Still following the example of anger or rage, relaxation exercises are a great tool, as well as polite ways to correct others so that no recurrence of aggression.
Fifth step
Reflection is a mental activity that makes us human, and it is essential to put it into practice to become experts in emotions. Reflecting on the emotions we feel, but also on the sensations, thoughts, and actions that follow is the next step.
Helping children pause and reflect on what is happening to them is a good way to get them to know their emotions better and learn to manage them.
Sixth step
As we continue on our journey towards awareness of emotions, we find ourselves colliding with the fact that sometimes emotions are not adaptive. For example, if we get a scholarship but our friend can't, expressing our cheerfulness will not be adaptive.
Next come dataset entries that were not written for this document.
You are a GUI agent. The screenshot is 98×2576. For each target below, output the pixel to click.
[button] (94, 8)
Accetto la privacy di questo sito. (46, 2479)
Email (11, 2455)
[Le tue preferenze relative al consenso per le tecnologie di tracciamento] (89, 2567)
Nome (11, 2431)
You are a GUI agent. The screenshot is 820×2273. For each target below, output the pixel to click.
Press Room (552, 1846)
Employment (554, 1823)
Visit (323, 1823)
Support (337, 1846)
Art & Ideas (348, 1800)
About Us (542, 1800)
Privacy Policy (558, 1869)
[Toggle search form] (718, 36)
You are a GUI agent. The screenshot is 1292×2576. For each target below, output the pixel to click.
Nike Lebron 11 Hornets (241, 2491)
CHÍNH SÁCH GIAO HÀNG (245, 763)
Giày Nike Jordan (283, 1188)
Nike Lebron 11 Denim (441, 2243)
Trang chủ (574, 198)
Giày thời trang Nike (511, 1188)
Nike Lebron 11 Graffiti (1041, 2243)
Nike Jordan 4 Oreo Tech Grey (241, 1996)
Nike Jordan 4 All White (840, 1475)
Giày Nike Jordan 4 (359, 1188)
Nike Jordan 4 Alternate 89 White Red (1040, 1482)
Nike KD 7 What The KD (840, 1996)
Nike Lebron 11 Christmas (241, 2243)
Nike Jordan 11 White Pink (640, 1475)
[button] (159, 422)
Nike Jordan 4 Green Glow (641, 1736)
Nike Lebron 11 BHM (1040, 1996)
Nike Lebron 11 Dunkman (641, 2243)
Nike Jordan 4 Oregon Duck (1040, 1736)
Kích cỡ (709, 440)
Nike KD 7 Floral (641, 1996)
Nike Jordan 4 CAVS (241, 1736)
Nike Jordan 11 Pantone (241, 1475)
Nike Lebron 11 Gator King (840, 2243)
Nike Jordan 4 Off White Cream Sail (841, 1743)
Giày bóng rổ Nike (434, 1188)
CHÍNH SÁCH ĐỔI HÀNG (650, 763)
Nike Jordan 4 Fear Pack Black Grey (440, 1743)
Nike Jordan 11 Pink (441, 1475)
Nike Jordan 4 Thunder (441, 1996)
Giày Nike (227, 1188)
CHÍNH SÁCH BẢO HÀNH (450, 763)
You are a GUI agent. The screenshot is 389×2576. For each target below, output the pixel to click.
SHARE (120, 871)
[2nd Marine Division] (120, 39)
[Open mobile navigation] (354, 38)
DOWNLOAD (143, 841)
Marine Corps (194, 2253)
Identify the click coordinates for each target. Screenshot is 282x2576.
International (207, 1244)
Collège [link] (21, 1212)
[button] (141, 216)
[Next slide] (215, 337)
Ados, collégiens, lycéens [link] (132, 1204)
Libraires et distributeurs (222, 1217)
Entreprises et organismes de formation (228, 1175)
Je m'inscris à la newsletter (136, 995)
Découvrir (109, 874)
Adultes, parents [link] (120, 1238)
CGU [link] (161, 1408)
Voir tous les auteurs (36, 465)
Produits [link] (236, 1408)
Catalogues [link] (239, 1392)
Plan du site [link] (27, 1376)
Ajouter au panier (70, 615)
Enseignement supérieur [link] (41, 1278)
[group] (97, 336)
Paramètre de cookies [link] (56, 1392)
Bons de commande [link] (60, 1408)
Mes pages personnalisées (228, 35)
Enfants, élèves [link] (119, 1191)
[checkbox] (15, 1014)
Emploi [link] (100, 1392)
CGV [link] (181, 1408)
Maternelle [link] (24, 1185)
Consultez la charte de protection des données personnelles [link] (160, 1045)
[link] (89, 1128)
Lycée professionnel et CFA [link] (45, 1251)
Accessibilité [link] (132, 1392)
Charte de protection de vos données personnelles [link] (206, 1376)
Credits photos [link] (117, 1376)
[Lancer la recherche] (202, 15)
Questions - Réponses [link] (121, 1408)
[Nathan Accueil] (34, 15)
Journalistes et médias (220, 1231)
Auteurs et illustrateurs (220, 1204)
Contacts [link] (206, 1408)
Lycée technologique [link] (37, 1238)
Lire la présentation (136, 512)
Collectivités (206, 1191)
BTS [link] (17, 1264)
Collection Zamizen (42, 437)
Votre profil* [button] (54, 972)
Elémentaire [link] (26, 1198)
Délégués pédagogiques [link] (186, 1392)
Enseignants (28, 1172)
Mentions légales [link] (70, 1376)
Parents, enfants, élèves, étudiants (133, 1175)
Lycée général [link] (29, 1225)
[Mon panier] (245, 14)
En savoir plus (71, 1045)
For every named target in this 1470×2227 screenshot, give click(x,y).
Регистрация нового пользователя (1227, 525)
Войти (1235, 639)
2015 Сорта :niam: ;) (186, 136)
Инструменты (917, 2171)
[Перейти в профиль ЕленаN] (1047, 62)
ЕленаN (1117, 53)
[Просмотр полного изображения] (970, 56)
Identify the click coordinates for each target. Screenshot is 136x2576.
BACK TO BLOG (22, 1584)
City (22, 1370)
What needs to be done is use empathy to steal other people's emotions and adapt our behavior to the situation. It is for this reason that children must be taught the most effective ways to manage their emotions, especially the unpleasant ones.
Seventh step
The last step is to develop a history of events. That is to say that you have to give a sense or an explanation to what happens. It's like telling a story. If a little girl has a bad dream and wakes up crying and screaming, you have to tell her that she had a nightmare and she felt fear, that's why she burst into tears. At this point it is essential that the child understands that her nightmare has no reason to turn into reality.
Taking these seven steps to turning children into emotion experts is not easy. You have to find the time, have a lot of empathy and above all patience. However, by teaching children how to manage their emotions, we guarantee them a better future. We provide them with the tools they need to avoid conflict and enjoy better emotional health in the future. After all, we educate them to become experts in the sector.